One study showed that about half of new embedded devices include some type of communication protocol. The other half are standalone devices that are never connected to any network. The stand alone devices, as you point out, don't require this type of protection. Some cars now provide communication capability and have been hacked. Our view is that any device that communicates needs protection, and we have seen many examples that support this.
I would assume that some embedded devices do not need protection if they do not connect to the internet or other networks. On the other hand there is a need to ensure safe operation for those critical devices (cars come to mind)not "connected" to anything but non the less are life safety related. While having everything "on line/connected" seems like a great idea; my question is why "everything"? We should consider what needs to be connected versus what needs to be programmed or monitored remotely. Then the considerations for each unique system's use can come into play.
That assume that the embedded device is using Linux as the operating system - and a lot of devices do not use Linux.
Even if you are using Linux, it is important to understand the requirements of the firewall for the device being built. Does the filtering provided by the Linux firewall provide the best solution? Or would something designed for embedded devices provide a better solution? That really depends on the specific requirements of the device.
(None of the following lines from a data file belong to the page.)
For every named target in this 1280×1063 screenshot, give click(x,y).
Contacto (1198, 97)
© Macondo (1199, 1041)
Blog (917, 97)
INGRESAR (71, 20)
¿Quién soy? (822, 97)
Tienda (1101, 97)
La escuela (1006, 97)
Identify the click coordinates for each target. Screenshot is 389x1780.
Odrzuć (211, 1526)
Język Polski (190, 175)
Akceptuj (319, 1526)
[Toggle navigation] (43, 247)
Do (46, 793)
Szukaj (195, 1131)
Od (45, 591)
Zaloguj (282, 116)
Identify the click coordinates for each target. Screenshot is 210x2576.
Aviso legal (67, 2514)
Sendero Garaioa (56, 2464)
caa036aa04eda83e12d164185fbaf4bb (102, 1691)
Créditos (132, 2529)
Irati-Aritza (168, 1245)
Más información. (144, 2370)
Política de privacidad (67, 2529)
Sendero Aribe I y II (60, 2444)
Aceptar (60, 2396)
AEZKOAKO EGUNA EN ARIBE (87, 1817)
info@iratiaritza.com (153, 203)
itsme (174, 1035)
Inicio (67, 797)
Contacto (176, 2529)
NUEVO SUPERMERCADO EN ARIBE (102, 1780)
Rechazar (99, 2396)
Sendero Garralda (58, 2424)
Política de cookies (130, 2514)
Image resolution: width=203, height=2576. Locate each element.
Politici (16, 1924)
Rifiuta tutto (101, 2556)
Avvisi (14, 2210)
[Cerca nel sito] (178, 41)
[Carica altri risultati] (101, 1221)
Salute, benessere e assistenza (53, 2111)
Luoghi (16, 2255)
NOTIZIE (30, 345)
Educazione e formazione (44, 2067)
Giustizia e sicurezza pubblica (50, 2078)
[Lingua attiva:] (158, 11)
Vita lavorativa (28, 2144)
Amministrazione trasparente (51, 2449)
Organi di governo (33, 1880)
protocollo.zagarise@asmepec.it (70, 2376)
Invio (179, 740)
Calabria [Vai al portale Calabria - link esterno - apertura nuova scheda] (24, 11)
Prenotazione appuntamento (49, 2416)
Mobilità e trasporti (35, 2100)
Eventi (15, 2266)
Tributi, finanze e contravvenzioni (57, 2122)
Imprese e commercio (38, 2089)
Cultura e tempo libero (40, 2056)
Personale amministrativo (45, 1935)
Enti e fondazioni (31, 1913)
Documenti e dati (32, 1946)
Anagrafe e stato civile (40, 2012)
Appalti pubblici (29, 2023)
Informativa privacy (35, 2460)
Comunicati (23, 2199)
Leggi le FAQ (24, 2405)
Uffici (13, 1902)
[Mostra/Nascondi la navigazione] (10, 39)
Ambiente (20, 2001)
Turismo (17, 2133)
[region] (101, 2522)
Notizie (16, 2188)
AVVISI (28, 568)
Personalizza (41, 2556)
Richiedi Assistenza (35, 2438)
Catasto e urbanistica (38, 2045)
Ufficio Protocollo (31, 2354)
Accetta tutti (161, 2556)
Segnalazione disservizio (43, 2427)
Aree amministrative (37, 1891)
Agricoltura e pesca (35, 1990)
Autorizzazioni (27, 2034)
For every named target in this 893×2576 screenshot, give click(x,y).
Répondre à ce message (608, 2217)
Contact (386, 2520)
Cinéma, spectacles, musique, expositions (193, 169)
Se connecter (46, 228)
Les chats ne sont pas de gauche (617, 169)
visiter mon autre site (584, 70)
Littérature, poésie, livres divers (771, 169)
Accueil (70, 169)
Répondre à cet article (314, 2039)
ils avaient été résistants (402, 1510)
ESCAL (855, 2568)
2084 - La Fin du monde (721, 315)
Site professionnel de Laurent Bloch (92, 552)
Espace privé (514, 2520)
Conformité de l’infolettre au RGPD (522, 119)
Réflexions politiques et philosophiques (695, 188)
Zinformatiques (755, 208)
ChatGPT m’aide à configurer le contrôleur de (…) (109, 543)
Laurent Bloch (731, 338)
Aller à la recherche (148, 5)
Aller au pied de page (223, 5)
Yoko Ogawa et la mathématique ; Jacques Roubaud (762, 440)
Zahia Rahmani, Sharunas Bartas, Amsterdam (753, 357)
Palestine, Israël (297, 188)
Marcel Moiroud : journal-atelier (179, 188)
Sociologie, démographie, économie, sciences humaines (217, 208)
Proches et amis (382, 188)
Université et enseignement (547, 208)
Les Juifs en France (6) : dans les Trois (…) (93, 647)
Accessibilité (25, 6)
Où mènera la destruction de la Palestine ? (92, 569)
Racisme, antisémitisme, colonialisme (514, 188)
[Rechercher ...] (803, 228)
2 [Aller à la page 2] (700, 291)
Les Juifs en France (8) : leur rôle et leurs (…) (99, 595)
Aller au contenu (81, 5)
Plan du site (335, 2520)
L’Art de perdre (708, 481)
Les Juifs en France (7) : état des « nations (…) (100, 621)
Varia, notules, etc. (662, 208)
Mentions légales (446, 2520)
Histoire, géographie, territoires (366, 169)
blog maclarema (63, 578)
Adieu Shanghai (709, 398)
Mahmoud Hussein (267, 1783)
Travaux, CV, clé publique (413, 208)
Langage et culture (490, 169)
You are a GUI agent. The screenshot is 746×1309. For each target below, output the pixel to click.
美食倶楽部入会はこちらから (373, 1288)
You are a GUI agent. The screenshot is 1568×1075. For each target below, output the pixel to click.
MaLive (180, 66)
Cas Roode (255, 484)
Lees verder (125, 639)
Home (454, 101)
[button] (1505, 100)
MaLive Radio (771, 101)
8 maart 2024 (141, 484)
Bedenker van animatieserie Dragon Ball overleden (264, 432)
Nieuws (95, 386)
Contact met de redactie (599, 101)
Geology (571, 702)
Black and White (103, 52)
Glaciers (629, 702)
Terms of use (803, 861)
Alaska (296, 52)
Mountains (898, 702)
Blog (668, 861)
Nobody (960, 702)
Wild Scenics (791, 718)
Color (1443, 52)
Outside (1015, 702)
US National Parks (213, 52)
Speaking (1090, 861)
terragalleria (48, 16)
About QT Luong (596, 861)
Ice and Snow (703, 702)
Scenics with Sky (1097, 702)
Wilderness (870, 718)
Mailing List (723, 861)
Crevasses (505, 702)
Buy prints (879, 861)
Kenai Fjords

You are correct in that embedded devices are lean. An embedded firewall needs to be designed to be fast and small. It does not need to support antivirus filtering (unless it is a windows device), simple rules-based filtering will meet the needs of most embedded devices.
A separate infrastructure that isolates them from the normal Internet is not realistic in all cases. Many devices will be on the Internet and do need some level of protection.
Embedded devices are the most lean kind of software/hardware systems. It may going too far in putting firewalls, antivirus and all that kind stuff to avoid their hacking.
Instead why not have separate network infrastructure for them which is secure and totally isolated from the normal internet?